Comme à son habitude le Kinzoku avait été saluée sa mère sur sa tombe. Un petit souvenir de Konoha posé sur la stèle, Mitsurugi avait raconté son voyage au Pays du Feu avec plaisir et surtout les rencontres qu’il avait fait là-bas. Puis le temps de rejoindre la zone en reconstruction était venu et Mitsurugi promit, comme à chaque fois, de revenir la voir rapidement. Le voyage fut rapide. Le ninja fumeur passant par les toits regarda l’activité du village qui s’éveillait, l’établissement des étals du marché, l’ouverture des boutiques, la mise en activité de l’Usine de transformation du Cactus. Le ninja des Sables aimait voir cette activité débordante et grouillante. Il n’y avait pas à dire il était bien chez lui. L’idée l’avait traversé de rester un peu plus, avec l’accord de la Kazekage, Tegami Hazure, à Konoha pour en apprendre plus sur son clan. Mais finalement, il était content d’avoir changé d’avis et d’être rentré à Suna avec les autres.
En arrivant au lieu de sa mission, Mitsurugi descendit du toit et s’alluma sa première cigarette de la journée. Depuis quelques temps, il pensait à diminuer. Il fumait trop et devait ralentir. Il s’en était rendu compte à Konoha, il avait trop souvent sa clope dans la bouche. Il tira dessus et regarda l’activité grouillante de la zone. Le Sunajin soupira en s’approchant d’un contremaître en discussion avec ce qui ressemblait à une kunoichi. Mais le contremaître se tira avant que le fumeur puisse lui parler. La jeune femme se retourna et m’appela, elle se demandait réellement si c’était moi. Je souris en retirant la cigarette de ma bouche. "En effet, c’est moi. Tu dois être Isara. Tu es une Tegami donc ? Ca va, je connais les capacités de ton clan. On s’y met ?" En effet, dois-je rappeler que ma meilleure amie, Ayane, est une Tegami, elle aussi, tout comme la Kazekage ? Je connaissais donc parfaitement les capacités potentielles de ce clan de Suna. On devait se mettre en action.
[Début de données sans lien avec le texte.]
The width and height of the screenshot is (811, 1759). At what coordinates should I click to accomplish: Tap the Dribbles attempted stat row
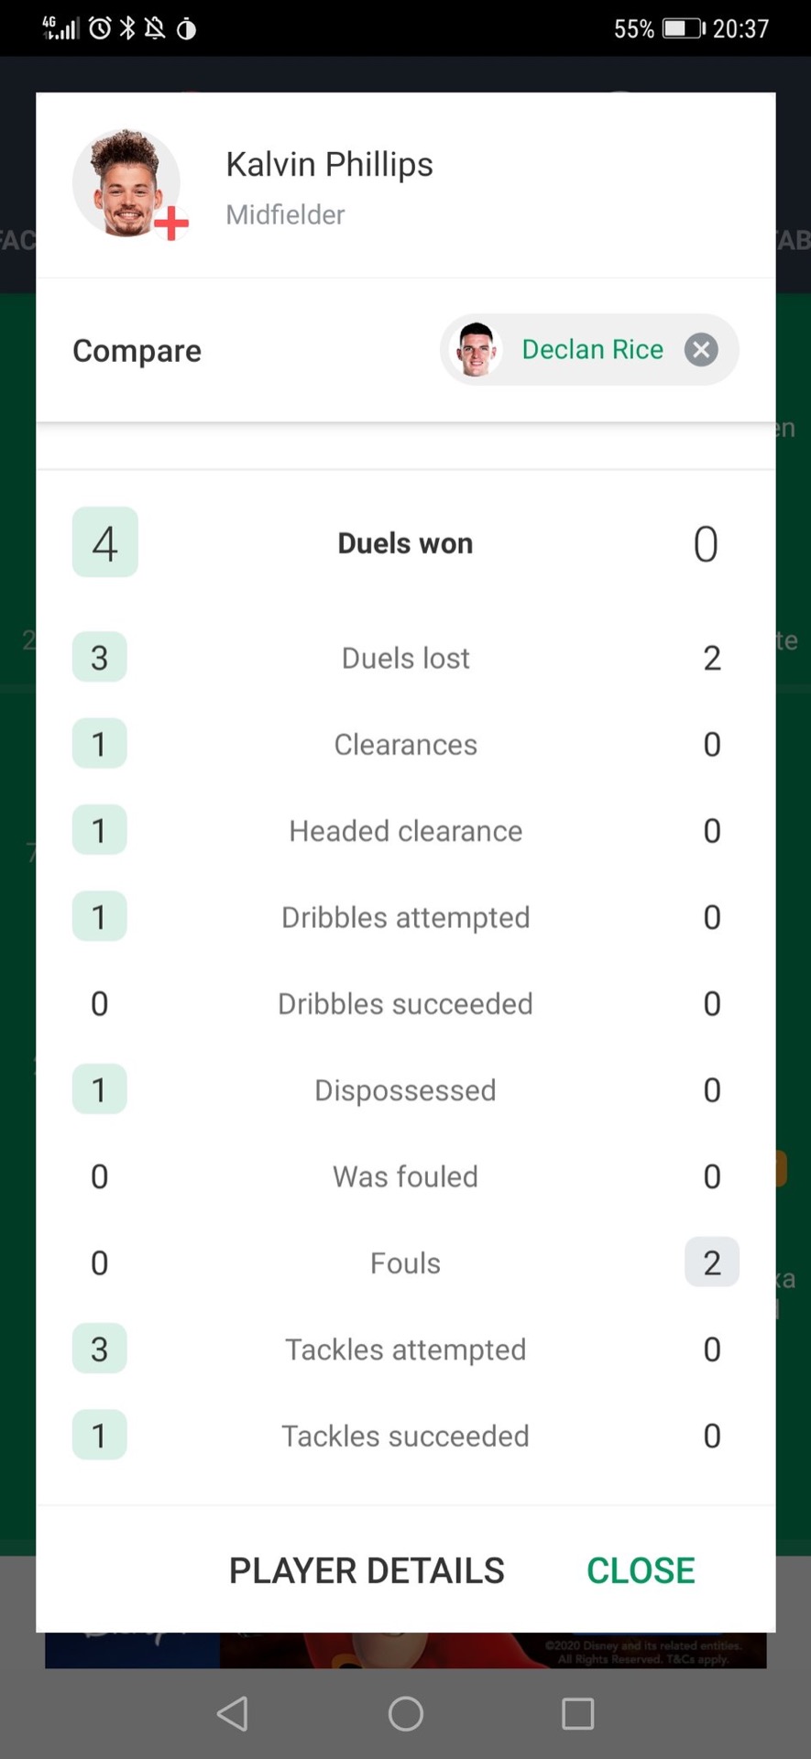pyautogui.click(x=405, y=917)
Rapide, efficace, à l’expression claire. Cela ne pouvait être qu’un partenaire digne de ce nom. Néanmoins, la forte odeur de cigarette qui l’enveloppait me fit légèrement plisser les yeux. Pourquoi absolument chaque chose de ce village me rappelait la Compagnie ? Bien que Grand-Père ne fumait pas de tabac, mais une forte odeur de chanvre, ou que sais-je, ne le quitter jamais. Je lui rendis son sourire.
- Kinzoku, ce nom m’est étrangement familier.
Je lui rendis son sourire.
- Même si je doute que nous ayons besoin des arts ninjas dans cette tâche.
Je sortis un crayon d’un poche et commençai à me gratter la tête avec en épluchant les bordereaux de commande et les différents rapports entassés là, en me rapprochant du shinobi pour qu’il puisse voir.
- Bon, de ce que je vois là, la Princesse, enfin, le navire, qui aurait du amener tout les clous et les boulons à ce chantier aurait déchargé tout cela au port, impossible de les trouver. Concernant la résine qui doit servir de colle, le navire en provenance de Yuki a essuyé un mauvais grain qui a faillit l’éventrer contre un rocher, et il stationne également dans le port en attente de déchargement, de réparation, et de décompte des marchandises. Bon. Disons au moins que c’est centralisé sur le port, nos affaires.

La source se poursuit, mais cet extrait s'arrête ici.